[Start of Attachment]
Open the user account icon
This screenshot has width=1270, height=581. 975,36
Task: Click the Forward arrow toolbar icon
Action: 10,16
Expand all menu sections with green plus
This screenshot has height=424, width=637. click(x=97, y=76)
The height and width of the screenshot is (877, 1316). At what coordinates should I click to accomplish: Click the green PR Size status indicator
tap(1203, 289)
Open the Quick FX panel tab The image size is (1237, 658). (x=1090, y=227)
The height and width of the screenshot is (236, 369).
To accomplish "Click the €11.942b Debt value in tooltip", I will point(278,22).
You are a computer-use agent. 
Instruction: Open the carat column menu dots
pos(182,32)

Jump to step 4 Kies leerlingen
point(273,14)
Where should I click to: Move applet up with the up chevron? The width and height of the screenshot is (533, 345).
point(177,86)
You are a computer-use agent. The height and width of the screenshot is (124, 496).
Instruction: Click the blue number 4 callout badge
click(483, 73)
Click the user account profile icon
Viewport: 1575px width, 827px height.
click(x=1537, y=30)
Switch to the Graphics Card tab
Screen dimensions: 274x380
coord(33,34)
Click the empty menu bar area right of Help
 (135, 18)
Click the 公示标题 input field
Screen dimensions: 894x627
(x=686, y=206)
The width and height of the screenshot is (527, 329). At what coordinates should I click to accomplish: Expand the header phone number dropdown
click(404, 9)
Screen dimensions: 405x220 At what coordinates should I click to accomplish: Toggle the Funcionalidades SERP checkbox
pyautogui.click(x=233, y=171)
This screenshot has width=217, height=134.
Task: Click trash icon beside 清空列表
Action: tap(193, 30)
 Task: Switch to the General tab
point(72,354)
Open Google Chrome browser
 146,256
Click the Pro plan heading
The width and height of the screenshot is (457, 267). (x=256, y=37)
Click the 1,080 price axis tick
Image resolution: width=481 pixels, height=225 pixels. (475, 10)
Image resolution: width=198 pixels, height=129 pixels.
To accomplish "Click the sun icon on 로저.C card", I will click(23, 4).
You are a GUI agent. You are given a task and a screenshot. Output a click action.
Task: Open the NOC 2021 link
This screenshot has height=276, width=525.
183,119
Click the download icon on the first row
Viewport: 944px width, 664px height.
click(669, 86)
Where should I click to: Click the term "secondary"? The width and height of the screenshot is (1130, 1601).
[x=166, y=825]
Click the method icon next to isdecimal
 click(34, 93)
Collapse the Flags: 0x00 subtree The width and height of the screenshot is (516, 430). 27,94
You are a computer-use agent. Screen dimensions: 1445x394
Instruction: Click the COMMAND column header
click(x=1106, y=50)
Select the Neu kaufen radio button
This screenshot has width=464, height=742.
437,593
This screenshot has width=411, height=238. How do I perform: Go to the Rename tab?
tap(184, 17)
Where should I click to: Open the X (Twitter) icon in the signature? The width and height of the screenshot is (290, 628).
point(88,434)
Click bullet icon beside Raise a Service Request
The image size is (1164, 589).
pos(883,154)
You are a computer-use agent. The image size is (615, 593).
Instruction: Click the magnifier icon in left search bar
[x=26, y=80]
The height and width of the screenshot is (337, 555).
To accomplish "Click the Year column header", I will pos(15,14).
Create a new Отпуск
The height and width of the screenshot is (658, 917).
[End of Attachment]
*How to complete this task*. Would you please copy out every line of the data exactly?

*Task answer*.
Open the user account icon
This screenshot has width=1270, height=581. 975,36
Task: Click the Forward arrow toolbar icon
Action: 10,16
Expand all menu sections with green plus
This screenshot has height=424, width=637. click(x=97, y=76)
The height and width of the screenshot is (877, 1316). At what coordinates should I click to accomplish: Click the green PR Size status indicator
tap(1203, 289)
Open the Quick FX panel tab The image size is (1237, 658). (x=1090, y=227)
The height and width of the screenshot is (236, 369).
To accomplish "Click the €11.942b Debt value in tooltip", I will point(278,22).
You are a computer-use agent. 
Instruction: Open the carat column menu dots
pos(182,32)

Jump to step 4 Kies leerlingen
point(273,14)
Where should I click to: Move applet up with the up chevron? The width and height of the screenshot is (533, 345).
point(177,86)
You are a computer-use agent. The height and width of the screenshot is (124, 496).
Instruction: Click the blue number 4 callout badge
click(483, 73)
Click the user account profile icon
Viewport: 1575px width, 827px height.
click(x=1537, y=30)
Switch to the Graphics Card tab
Screen dimensions: 274x380
coord(33,34)
Click the empty menu bar area right of Help
 (135, 18)
Click the 公示标题 input field
Screen dimensions: 894x627
(x=686, y=206)
The width and height of the screenshot is (527, 329). At what coordinates should I click to accomplish: Expand the header phone number dropdown
click(404, 9)
Screen dimensions: 405x220 At what coordinates should I click to accomplish: Toggle the Funcionalidades SERP checkbox
pyautogui.click(x=233, y=171)
This screenshot has width=217, height=134.
Task: Click trash icon beside 清空列表
Action: tap(193, 30)
 Task: Switch to the General tab
point(72,354)
Open Google Chrome browser
 146,256
Click the Pro plan heading
The width and height of the screenshot is (457, 267). (x=256, y=37)
Click the 1,080 price axis tick
Image resolution: width=481 pixels, height=225 pixels. (475, 10)
Image resolution: width=198 pixels, height=129 pixels.
To accomplish "Click the sun icon on 로저.C card", I will click(23, 4).
You are a GUI agent. You are given a task and a screenshot. Output a click action.
Task: Open the NOC 2021 link
This screenshot has height=276, width=525.
183,119
Click the download icon on the first row
Viewport: 944px width, 664px height.
click(669, 86)
Where should I click to: Click the term "secondary"? The width and height of the screenshot is (1130, 1601).
[x=166, y=825]
Click the method icon next to isdecimal
 click(34, 93)
Collapse the Flags: 0x00 subtree The width and height of the screenshot is (516, 430). 27,94
You are a computer-use agent. Screen dimensions: 1445x394
Instruction: Click the COMMAND column header
click(x=1106, y=50)
Select the Neu kaufen radio button
This screenshot has width=464, height=742.
437,593
This screenshot has width=411, height=238. How do I perform: Go to the Rename tab?
tap(184, 17)
Where should I click to: Open the X (Twitter) icon in the signature? The width and height of the screenshot is (290, 628).
point(88,434)
Click bullet icon beside Raise a Service Request
The image size is (1164, 589).
pos(883,154)
You are a computer-use agent. The image size is (615, 593).
Instruction: Click the magnifier icon in left search bar
[x=26, y=80]
The height and width of the screenshot is (337, 555).
To accomplish "Click the Year column header", I will pos(15,14).
Create a new Отпуск
The height and width of the screenshot is (658, 917).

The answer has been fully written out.